Thanks Paul, but I have tried this setting both ways, but no
luck.
In my attempts to solve this problem, I did manage to get the
sound card on a high priority IRQ, and apparently not sharing
with any other stuff (except for the ACPI IRQ Holder for PCI IRQ
Steering), but the problem persists!
I wonder if it could be something interupting the PCI that is
not visible in the normal way, maybe some process to do with the
ACPI? I am a little bit in the dark on this sort of thing.

Regards,

Terry

Try the card in each slot but boot to Safemode as per,
http://www.geocities.com/sheppola/drivers.html
each time you switch off and re-insert the card.
Also if you have the option
Device Manager/System Devices/PCI bus/IRQ steering make sure it's
enabled but only tick the Get IRQ Table from BIOS option and if no
good try the others.
Requires a re-boot but make a reg back up 1st of your default settings
as per below,

If a problem is less than 5 days old in win98 then restart the system
repeatedly pressing the F8 key and choose Command prompt only Dos or
restart in Msdos mode and type scanreg/restore and try an older
reg(cab file)backup,however you may have to re-install some programs
and user changes if they were installed after this date.
You can type just scanreg and say,"Yes" if you want to make a fresh
registry back up.
You can then also type
scanreg/fix and then scanreg/opt to fix and compact the registry.You
can type win or exit from Msdos mode to get back to windows.
You can use the free WRP program off here to back up the registry as
well as it saves more files.
http://www.geocities.com/sheppola/freeprog.html
HTH :O)



--
Free Windows/PC help,
http://www.geocities.com/sheppola/trouble.html
email shepATpartyheld.de
Free songs download,
http://www.soundclick.com/bands/8/nomessiahsmusic.htm
 
T

Terry

Try the card in each slot but boot to Safemode as per,
http://www.geocities.com/sheppola/drivers.html
each time you switch off and re-insert the card.
Also if you have the option
Device Manager/System Devices/PCI bus/IRQ steering make
sure it's enabled but only tick the Get IRQ Table from BIOS
option and if no good try the others.
Requires a re-boot but make a reg back up 1st of your
default settings as per below,

If a problem is less than 5 days old in win98 then restart
the system repeatedly pressing the F8 key and choose
Command prompt only Dos or restart in Msdos mode and type
scanreg/restore and try an older reg(cab
file)backup,however you may have to re-install some
programs and user changes if they were installed after this
date.
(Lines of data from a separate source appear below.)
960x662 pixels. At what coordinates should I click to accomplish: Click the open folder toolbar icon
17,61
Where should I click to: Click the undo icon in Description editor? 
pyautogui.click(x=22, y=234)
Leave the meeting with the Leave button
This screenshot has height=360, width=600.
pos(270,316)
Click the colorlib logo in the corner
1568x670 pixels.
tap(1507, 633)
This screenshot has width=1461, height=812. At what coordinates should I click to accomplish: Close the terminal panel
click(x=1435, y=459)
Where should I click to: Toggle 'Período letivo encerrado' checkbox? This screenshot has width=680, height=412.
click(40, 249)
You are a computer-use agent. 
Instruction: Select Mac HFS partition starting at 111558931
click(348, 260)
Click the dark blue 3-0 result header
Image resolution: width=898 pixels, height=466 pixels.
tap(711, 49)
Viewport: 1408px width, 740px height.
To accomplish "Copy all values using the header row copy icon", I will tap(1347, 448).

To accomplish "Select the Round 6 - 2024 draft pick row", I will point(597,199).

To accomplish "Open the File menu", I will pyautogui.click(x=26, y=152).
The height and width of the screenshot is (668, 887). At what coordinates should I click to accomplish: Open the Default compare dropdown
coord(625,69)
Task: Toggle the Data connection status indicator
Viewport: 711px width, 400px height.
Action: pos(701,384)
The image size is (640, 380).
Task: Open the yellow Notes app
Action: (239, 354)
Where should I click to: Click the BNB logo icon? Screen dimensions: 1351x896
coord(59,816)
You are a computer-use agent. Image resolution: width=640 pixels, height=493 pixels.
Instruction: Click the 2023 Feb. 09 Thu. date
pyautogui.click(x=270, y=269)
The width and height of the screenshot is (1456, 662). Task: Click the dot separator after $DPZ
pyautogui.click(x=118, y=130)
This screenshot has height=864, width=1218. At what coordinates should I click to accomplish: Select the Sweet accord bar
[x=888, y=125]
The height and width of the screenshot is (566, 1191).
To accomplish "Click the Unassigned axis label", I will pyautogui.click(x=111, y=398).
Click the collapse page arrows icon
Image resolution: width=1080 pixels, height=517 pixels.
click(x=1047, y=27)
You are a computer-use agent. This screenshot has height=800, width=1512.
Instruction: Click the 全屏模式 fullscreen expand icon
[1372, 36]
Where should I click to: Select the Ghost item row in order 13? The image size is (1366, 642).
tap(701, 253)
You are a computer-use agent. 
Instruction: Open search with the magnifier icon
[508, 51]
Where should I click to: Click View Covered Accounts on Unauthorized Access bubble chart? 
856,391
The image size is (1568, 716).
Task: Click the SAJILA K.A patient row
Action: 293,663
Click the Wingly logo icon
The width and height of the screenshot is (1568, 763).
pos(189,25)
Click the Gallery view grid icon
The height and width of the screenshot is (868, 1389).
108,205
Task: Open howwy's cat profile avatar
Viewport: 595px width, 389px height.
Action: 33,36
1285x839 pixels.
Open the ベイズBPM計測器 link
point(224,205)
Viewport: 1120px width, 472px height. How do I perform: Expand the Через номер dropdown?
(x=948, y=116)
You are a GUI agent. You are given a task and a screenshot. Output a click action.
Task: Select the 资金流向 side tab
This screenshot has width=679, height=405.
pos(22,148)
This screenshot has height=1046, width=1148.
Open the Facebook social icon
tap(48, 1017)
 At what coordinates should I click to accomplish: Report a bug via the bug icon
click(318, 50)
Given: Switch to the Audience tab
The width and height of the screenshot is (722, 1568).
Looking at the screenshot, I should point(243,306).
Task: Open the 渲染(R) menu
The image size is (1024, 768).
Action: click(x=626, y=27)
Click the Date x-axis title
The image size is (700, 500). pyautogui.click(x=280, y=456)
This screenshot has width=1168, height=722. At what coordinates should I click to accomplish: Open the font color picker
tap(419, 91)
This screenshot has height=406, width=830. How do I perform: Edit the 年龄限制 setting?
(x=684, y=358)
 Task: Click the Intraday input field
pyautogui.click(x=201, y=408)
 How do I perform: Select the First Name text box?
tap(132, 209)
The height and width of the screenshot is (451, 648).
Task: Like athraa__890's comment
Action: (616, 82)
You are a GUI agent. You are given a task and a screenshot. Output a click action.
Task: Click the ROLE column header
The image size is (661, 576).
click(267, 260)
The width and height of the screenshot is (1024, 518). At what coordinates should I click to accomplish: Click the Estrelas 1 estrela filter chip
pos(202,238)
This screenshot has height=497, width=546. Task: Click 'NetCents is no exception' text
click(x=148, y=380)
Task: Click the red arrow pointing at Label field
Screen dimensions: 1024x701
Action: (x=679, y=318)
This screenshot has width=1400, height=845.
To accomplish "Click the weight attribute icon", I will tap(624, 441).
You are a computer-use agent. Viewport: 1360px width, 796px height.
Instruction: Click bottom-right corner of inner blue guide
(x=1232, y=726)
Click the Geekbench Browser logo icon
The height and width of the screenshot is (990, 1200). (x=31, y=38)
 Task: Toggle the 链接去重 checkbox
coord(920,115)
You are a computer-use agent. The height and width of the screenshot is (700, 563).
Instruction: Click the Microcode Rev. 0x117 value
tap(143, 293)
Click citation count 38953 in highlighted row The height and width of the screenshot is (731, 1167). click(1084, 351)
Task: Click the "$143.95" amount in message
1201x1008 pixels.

You can type just scanreg and say,"Yes" if you want
to make a fresh registry back up.
You can then also type
scanreg/fix and then scanreg/opt to fix and compact the
registry.You can type win or exit from Msdos mode to get
back to windows. You can use the free WRP program off here
to back up the registry as well as it saves more files.
http://www.geocities.com/sheppola/freeprog.html
HTH :O)

Hi Shep,

Thanks for the tutorial! very useful tips.